:: Record excerpts ::
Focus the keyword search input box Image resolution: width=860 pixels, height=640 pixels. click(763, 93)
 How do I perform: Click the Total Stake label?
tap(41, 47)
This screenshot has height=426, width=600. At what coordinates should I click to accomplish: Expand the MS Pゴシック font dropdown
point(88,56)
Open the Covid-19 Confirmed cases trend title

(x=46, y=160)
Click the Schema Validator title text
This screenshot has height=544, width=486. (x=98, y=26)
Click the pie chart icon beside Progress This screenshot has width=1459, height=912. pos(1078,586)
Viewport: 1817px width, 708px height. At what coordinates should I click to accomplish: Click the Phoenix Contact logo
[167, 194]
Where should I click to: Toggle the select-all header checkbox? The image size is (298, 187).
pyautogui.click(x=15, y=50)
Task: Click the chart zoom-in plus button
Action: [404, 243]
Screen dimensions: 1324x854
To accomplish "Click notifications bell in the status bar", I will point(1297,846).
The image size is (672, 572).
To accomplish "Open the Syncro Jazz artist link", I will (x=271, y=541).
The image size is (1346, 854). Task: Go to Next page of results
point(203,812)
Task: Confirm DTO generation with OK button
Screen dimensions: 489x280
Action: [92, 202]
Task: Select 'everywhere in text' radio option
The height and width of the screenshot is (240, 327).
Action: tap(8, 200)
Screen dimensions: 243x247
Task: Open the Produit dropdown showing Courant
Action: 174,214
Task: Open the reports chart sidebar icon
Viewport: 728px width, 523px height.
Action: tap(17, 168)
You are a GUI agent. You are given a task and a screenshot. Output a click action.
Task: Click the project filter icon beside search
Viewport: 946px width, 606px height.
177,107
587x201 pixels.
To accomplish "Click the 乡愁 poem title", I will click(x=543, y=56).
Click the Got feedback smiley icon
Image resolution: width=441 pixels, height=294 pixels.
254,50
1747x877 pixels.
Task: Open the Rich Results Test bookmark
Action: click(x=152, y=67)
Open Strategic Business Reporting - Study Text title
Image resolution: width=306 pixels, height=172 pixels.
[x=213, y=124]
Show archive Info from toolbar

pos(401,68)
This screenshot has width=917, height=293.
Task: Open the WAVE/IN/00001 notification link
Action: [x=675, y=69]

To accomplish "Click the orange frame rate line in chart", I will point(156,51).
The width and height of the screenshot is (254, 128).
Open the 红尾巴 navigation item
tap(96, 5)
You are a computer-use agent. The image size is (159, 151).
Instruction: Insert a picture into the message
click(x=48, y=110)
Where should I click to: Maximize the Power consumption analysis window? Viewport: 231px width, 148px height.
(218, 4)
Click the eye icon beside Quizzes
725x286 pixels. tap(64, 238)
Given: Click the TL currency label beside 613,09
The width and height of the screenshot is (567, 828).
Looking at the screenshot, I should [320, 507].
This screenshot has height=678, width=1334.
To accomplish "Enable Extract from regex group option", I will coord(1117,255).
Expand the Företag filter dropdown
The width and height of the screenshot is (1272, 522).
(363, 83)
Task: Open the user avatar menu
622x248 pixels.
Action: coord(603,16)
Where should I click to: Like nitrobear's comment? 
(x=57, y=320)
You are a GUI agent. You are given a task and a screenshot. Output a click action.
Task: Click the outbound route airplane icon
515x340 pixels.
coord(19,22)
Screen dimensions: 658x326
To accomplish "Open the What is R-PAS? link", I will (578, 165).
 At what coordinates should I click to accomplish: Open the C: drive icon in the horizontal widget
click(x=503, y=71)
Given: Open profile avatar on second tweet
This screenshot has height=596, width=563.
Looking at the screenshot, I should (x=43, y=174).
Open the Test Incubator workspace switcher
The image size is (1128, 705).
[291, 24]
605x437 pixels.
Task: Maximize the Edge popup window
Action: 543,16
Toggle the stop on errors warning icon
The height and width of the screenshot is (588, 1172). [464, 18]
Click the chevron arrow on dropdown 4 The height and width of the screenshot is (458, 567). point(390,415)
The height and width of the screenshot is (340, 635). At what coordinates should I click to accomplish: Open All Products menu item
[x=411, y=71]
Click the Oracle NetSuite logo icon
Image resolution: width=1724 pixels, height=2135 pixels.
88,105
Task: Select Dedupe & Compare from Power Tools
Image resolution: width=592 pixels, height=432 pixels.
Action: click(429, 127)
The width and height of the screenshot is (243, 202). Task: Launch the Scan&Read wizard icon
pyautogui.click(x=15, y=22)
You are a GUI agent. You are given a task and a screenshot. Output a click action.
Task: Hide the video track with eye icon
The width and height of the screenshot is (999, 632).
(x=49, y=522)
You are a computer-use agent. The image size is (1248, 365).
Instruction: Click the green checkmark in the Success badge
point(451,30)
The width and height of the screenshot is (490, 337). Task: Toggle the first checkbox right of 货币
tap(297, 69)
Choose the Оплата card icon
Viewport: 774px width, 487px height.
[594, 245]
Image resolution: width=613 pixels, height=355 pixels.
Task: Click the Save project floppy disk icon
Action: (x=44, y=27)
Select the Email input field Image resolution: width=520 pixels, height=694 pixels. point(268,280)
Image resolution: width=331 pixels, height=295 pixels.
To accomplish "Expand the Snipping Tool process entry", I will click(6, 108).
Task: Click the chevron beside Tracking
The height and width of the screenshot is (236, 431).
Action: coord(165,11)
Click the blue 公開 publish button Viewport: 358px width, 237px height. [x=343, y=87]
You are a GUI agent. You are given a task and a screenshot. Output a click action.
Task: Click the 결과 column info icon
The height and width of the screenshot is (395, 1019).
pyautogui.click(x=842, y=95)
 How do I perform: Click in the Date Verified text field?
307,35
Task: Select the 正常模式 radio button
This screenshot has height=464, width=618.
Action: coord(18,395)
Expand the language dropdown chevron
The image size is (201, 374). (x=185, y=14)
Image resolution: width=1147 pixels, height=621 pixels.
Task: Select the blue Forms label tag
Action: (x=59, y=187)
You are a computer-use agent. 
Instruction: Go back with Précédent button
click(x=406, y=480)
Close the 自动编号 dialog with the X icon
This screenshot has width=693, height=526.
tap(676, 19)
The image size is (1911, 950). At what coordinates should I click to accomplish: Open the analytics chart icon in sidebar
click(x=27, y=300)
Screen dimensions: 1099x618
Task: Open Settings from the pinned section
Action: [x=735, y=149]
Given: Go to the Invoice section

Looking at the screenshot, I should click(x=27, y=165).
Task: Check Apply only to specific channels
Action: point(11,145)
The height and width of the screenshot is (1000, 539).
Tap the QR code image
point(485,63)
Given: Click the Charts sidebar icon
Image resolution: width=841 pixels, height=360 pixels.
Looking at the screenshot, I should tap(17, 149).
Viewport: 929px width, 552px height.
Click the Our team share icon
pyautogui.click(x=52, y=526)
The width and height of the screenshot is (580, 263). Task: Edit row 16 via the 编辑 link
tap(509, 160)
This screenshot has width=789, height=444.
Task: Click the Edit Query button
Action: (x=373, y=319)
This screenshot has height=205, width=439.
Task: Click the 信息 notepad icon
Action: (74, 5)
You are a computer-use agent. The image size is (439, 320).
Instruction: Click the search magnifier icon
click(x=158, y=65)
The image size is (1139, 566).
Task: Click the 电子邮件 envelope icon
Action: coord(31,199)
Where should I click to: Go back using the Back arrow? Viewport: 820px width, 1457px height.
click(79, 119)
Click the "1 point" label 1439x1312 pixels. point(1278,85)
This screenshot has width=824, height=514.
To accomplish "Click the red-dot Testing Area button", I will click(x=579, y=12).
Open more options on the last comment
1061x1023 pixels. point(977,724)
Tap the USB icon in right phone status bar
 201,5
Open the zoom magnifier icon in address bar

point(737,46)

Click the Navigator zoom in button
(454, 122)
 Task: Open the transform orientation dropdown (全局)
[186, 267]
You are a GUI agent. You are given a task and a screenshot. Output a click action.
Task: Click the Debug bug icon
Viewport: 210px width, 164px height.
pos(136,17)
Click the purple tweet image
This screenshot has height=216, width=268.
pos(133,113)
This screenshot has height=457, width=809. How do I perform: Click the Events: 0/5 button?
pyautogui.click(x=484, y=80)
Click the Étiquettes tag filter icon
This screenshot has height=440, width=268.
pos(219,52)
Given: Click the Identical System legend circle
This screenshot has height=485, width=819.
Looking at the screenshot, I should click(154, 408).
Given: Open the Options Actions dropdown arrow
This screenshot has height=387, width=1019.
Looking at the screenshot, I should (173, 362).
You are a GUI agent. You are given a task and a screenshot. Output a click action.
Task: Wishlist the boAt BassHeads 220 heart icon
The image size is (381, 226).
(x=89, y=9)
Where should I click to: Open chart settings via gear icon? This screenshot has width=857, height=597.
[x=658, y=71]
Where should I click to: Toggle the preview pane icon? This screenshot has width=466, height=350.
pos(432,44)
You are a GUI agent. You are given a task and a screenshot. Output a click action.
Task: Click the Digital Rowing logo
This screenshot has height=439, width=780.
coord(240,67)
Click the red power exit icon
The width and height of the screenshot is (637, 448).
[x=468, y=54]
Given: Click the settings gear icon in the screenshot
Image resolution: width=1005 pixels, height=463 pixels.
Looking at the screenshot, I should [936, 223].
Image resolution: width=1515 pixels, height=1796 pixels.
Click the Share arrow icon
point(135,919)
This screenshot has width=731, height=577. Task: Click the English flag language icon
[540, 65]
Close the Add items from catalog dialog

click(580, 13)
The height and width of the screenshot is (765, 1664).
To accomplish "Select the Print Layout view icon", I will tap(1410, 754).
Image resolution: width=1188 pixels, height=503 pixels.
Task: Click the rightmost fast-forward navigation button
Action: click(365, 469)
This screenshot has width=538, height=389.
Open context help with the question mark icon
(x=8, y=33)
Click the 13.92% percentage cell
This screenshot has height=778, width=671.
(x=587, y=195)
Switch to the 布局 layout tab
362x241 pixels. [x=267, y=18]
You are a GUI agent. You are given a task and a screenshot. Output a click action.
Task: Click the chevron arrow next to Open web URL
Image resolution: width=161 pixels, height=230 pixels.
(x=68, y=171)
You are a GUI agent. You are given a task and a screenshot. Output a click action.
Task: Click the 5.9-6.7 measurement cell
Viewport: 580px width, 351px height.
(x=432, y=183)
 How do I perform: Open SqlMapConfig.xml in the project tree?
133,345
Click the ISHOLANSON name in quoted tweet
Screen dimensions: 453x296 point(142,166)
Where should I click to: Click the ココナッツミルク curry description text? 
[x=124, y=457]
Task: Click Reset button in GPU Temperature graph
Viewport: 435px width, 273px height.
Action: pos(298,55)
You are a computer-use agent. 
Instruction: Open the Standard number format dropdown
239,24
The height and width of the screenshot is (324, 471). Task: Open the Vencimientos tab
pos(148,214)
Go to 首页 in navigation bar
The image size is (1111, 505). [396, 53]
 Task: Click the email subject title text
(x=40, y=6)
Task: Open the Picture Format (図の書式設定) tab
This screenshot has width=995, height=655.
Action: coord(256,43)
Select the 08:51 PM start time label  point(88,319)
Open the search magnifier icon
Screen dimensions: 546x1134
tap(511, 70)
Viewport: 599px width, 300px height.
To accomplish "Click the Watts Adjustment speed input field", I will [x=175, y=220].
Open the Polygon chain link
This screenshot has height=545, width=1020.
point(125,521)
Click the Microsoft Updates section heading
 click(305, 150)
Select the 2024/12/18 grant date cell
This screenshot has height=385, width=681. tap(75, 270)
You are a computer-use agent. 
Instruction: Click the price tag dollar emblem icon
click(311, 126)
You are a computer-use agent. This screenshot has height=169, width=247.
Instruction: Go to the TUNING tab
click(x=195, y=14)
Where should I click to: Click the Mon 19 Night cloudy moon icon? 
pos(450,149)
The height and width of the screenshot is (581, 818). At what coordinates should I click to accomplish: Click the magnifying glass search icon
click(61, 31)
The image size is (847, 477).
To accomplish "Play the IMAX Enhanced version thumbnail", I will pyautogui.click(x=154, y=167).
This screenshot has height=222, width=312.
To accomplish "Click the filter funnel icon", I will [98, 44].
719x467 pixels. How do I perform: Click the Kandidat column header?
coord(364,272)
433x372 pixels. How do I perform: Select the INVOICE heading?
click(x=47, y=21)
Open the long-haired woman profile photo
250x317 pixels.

:: Aim of the exercise ::
All lines above that include the word "avatar" must be copied into the answer.

:: Task answer ::
Task: Open the user avatar menu
Given: Open profile avatar on second tweet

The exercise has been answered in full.